There was an attempt on Friday by the government to single out particular ministers for the recent lapses in communication within the three-party administration with the aim of protecting the coalition in general and Prime Minister Antonis Samaras in particular from criticism.
Government spokesman Simos Kedikoglou laid the blame for two embarrassing climb-downs this week at the feet of the ministers involved. On Thursday, the coalition was forced to withdraw within minutes an amendment that would have prevented public sector contract workers from receiving state salaries while they appealed decisions to terminate their employment. Kedikoglou said the volte-face was caused by Administrative Reform Minister Antonis Manitakis failing to communicate with Justice Minister Antonis Roupakiotis.
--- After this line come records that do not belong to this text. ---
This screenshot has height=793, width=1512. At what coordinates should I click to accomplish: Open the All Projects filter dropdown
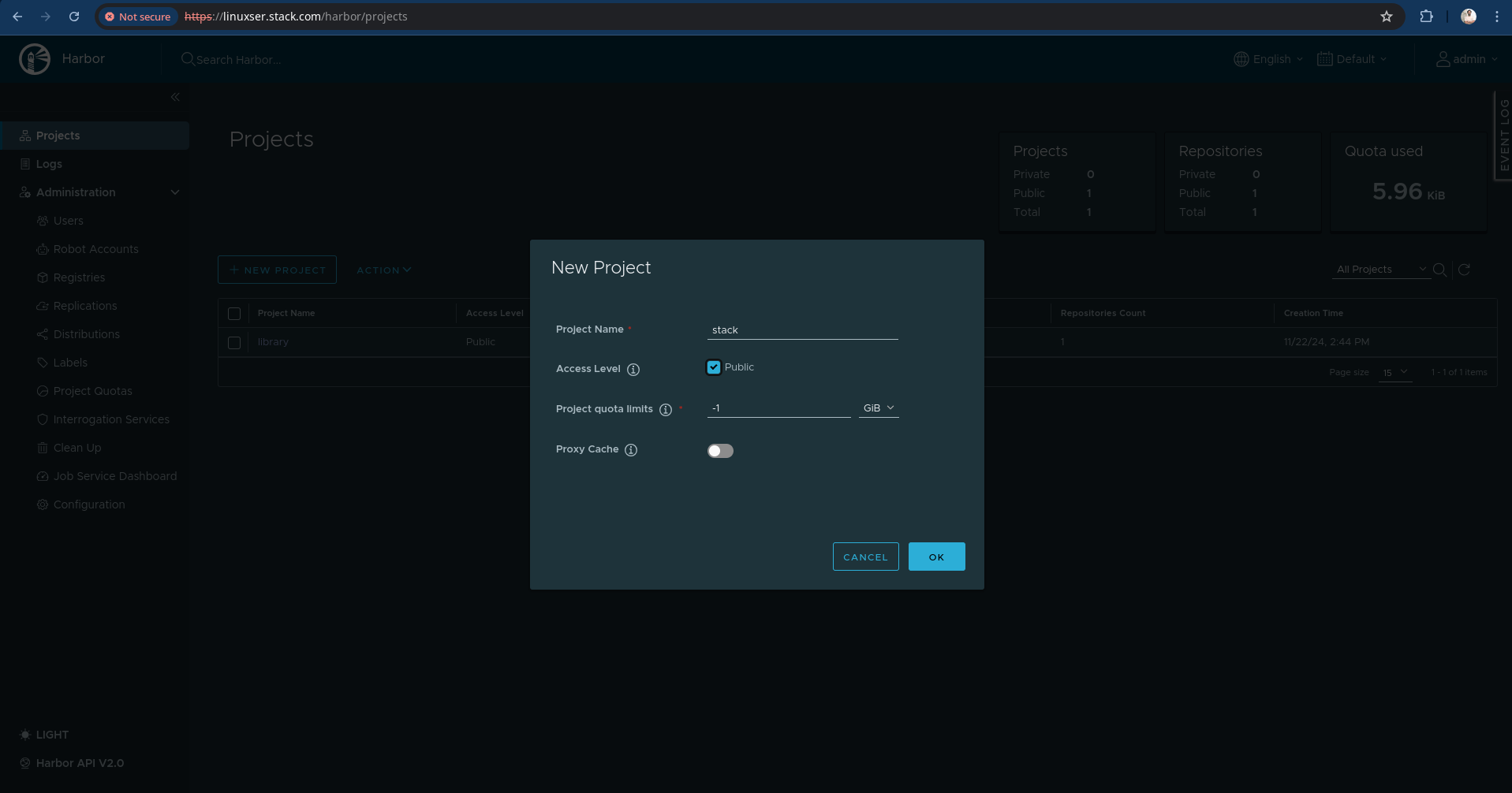1380,269
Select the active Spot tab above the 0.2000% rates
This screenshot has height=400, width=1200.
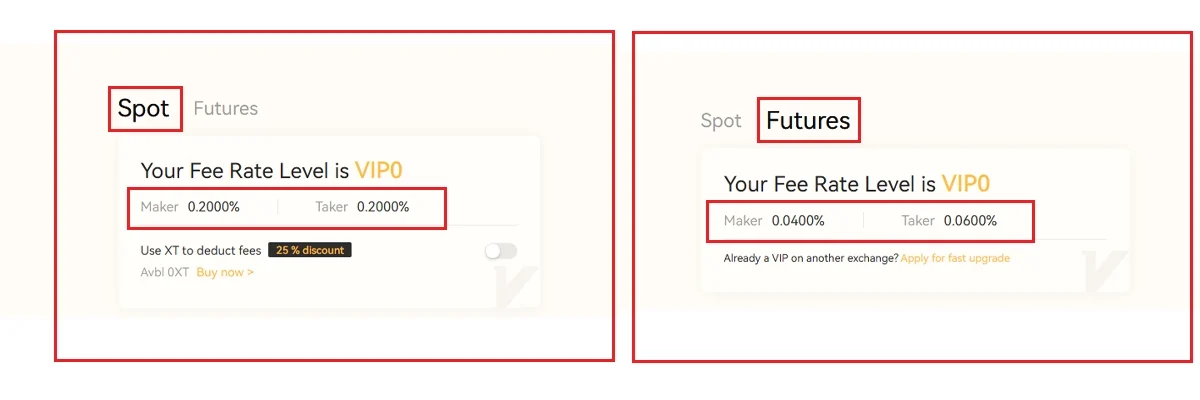[144, 108]
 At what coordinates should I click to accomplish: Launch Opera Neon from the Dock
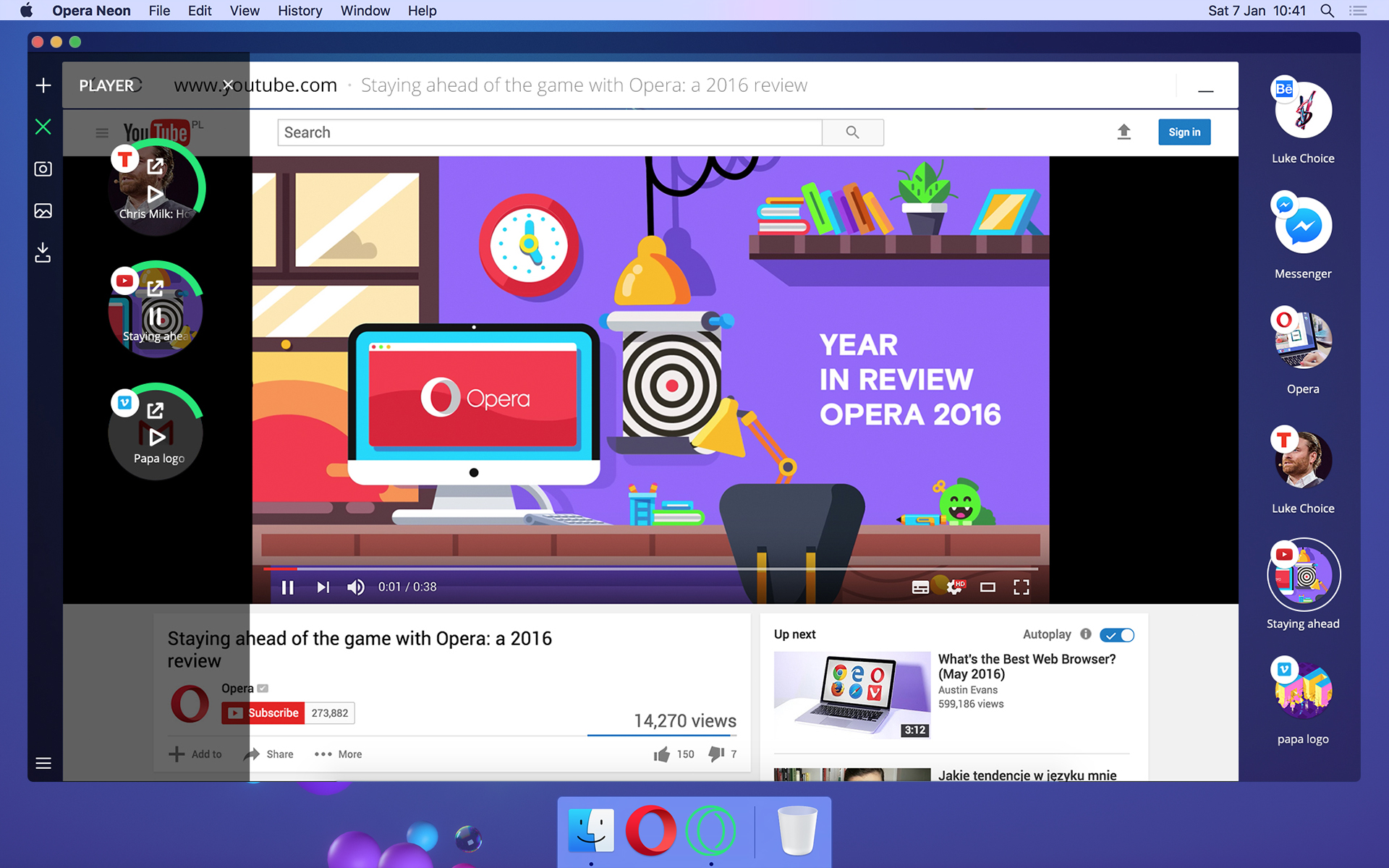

“When you are dealing with changes to legislation, the justice minister has to have a say in the way the new law is formulated,” Kedikoglou told Skai Radio. “As has become evident, it did not happen in this case.”
He also suggested Labor Minister Yiannis Vroutsis was responsible for aborted plans to reduce pensions for new self-employeed retirees by 35 percent.
The Manitakis-Roupakiotis dispute is of pressing concern for the government. Despite the fact both academics were appointed to the Cabinet last June by junior coalition partner Democratic Left, there has been plenty of friction between the pair. Tension heightened on Friday when Roupakiotis spoke out publicly against the administrative reform minister.
“Before they created this monstrosity, they should have contacted the justice minister,” he said, adding that the legislation would have consequences for private sector employees as it would hamper their efforts to appeal against unfair dismissals.
Despite the recent turbulence caused within the coalition, it is expected that a multi-bill containing reforms agreed with the troika will enjoy the entire government’s approval this weekend. The legislation was submitted on Friday and will be voted on on Sunday.